-- BEGIN --

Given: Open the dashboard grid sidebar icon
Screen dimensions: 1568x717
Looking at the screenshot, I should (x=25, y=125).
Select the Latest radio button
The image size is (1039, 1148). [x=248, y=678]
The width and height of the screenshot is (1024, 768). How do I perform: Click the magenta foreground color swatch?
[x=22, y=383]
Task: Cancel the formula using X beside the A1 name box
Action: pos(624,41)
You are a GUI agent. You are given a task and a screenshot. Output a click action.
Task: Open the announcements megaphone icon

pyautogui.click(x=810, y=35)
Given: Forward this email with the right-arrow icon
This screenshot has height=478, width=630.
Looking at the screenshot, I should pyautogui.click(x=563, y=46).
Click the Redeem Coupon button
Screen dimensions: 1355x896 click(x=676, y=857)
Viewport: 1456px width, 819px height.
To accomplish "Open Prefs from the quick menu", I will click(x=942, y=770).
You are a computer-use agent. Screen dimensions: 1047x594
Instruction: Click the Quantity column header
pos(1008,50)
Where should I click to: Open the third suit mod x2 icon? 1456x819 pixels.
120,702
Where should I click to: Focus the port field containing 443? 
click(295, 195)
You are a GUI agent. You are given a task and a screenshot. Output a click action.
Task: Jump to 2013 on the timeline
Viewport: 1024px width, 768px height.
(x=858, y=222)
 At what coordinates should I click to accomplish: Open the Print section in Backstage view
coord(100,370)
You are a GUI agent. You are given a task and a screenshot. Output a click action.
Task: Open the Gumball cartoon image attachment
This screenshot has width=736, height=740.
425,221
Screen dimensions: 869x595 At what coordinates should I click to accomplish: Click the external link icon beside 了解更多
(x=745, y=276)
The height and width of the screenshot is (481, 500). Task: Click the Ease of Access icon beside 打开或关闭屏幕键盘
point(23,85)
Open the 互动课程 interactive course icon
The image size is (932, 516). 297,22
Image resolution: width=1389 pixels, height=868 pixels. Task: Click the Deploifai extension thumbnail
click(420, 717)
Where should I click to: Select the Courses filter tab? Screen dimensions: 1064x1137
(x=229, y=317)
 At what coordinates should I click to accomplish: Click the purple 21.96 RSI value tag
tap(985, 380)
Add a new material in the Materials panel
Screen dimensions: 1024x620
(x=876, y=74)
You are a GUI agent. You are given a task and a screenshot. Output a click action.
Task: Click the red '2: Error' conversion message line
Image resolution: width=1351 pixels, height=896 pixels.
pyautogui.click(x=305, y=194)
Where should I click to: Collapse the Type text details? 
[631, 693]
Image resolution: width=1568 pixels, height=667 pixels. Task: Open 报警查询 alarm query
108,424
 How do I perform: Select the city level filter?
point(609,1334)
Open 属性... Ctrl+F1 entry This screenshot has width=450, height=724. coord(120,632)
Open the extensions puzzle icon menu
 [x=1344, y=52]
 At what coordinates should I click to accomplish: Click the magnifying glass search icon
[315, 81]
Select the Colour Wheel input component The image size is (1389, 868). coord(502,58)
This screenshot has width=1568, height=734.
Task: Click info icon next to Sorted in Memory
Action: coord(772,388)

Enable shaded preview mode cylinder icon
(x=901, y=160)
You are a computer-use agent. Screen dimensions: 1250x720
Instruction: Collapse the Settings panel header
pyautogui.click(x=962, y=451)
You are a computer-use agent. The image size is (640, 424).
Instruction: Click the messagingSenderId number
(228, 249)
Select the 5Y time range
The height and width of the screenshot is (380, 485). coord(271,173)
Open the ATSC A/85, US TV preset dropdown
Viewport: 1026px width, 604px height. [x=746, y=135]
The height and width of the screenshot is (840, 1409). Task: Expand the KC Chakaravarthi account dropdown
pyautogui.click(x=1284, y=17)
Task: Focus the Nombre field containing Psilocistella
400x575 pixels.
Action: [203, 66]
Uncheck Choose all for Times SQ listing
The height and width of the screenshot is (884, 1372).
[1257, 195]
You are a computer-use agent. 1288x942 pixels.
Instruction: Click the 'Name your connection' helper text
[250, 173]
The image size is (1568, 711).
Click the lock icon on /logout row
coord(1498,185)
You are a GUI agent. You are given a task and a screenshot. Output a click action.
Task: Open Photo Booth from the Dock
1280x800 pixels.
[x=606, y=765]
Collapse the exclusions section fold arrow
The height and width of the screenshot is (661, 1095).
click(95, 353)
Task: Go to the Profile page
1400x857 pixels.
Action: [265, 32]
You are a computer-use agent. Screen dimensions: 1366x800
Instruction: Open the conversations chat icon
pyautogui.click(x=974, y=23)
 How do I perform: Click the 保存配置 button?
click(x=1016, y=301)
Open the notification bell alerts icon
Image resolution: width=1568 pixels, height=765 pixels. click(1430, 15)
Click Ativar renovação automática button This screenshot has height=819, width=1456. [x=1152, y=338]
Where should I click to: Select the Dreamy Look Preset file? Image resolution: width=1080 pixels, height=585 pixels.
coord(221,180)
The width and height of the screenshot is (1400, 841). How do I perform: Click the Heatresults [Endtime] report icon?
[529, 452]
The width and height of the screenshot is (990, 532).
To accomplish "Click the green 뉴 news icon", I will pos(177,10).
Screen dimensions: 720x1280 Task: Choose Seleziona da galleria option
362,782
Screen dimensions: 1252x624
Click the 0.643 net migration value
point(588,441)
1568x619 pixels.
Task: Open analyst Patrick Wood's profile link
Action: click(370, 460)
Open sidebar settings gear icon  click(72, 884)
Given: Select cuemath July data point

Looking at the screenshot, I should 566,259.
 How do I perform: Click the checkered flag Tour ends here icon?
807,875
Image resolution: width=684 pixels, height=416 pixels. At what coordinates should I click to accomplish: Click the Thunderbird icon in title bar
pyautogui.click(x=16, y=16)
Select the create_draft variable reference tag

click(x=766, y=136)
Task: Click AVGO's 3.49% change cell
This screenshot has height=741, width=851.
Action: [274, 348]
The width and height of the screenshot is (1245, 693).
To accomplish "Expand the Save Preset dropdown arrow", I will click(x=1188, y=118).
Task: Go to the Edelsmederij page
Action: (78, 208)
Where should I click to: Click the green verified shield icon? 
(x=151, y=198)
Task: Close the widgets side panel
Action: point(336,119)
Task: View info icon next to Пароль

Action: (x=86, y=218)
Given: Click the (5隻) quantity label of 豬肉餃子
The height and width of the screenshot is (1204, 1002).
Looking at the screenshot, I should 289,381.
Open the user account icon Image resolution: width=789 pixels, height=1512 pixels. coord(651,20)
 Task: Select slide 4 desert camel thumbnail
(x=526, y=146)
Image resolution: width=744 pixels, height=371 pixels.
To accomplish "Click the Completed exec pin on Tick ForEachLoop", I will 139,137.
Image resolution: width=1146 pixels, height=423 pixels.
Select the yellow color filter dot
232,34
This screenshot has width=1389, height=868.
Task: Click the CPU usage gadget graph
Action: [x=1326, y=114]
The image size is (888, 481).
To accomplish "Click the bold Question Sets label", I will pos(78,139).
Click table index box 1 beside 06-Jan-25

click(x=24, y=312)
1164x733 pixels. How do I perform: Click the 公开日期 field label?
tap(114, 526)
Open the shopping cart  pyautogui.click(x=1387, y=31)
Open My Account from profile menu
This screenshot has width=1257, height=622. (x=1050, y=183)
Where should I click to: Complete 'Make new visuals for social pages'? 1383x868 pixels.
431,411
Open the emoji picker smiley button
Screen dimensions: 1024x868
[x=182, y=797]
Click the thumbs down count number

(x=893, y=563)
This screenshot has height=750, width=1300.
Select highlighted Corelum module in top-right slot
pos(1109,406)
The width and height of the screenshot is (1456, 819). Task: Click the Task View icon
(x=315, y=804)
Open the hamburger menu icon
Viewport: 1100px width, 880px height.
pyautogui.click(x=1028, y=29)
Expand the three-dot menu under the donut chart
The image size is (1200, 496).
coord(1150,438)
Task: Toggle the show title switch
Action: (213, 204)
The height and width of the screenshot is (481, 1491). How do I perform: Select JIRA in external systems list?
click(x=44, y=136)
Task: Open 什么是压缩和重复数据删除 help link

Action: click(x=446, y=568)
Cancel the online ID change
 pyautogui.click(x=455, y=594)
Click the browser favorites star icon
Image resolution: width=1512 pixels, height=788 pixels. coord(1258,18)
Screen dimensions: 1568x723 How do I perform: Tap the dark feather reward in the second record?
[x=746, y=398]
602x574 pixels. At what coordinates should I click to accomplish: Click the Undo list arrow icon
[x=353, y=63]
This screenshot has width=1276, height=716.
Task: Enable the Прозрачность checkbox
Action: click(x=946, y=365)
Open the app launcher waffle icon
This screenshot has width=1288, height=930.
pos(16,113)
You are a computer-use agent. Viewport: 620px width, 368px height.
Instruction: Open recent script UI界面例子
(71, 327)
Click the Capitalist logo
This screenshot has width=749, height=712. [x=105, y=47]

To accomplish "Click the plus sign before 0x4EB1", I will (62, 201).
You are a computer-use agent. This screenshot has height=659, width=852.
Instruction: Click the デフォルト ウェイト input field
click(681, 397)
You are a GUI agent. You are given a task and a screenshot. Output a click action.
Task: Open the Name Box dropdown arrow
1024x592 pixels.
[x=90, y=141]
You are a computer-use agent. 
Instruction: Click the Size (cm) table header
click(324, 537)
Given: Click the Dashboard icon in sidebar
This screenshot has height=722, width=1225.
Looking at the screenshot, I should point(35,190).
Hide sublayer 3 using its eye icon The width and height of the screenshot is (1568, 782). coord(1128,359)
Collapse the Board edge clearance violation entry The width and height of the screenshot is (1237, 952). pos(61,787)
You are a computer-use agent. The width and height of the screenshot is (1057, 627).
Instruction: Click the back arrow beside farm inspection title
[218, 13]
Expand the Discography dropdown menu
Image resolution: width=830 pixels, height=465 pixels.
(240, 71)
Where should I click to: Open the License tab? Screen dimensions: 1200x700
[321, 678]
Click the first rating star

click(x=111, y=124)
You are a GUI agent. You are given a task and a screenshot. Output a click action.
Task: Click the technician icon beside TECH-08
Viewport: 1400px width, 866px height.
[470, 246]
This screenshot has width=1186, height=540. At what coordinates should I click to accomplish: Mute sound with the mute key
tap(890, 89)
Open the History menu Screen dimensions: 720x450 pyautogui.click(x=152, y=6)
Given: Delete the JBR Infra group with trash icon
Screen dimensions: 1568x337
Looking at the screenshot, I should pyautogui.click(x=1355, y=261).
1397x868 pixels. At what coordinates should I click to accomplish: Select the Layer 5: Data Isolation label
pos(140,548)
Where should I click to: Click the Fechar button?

-- END --

* GOAL *
Show each line from the listing above that contains the word "input".

* REPLY *
Select the Colour Wheel input component The image size is (1389, 868). coord(502,58)
Instruction: Click the デフォルト ウェイト input field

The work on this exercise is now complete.